As for the meds, I went with the Auvi-Q version rather than the Epi-Pen. It is a speaking device that will walk your child, or you, or your child’s teacher though the delivery of the meds. This is good because the sheer panic and fear and adrenaline that happens in the midst of dealing with a reaction could prevent a person from properly giving the meds. It does a countdown and sounds a beep when finished. No guesswork. It comes with a Trainer that can be used to train the child and any other person that would have to administer it.

Now I have to think about whether or not I should drive my kid to school and pick him up since the bus driver may not be trained in handling anaphylaxis emergencies.
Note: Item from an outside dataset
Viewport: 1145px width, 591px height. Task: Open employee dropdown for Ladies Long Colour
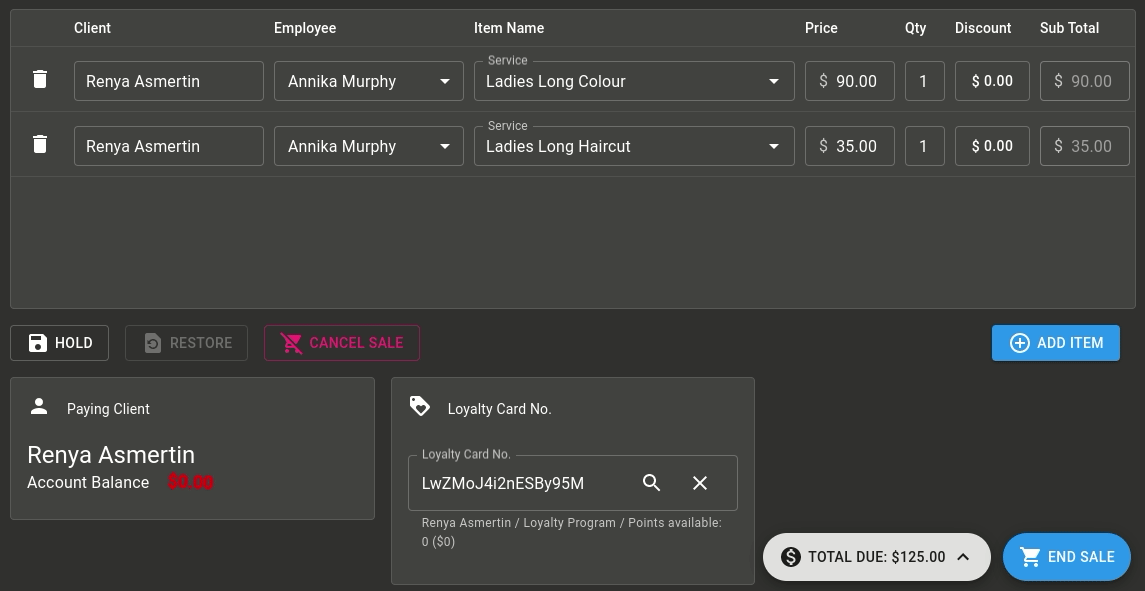click(x=369, y=81)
What else am I missing?

Now I’m one of those parents that has to think about my child’s life being in danger every day… during the 480 meals (lunches and snacks) where I will not be in his presence to control the environment and watch the children around him like a hawk.

It’s a strange day to be on the Epi-pen side of this scenario. I’ve talked about other kids needing compassion and support. And for us, reality has set in more deeply. A lot of contemplating this week. And a new level of fear to live with. This is kind of scary.

For friends and family that are reading this, it is important that you know about this in case his milk allergy gets worse. If you are a family or friend that has my son in your care, feel free to utilize the Trainer and learn how to give the medicine to him.

And thank you for reading this, for your compassion, and for your support.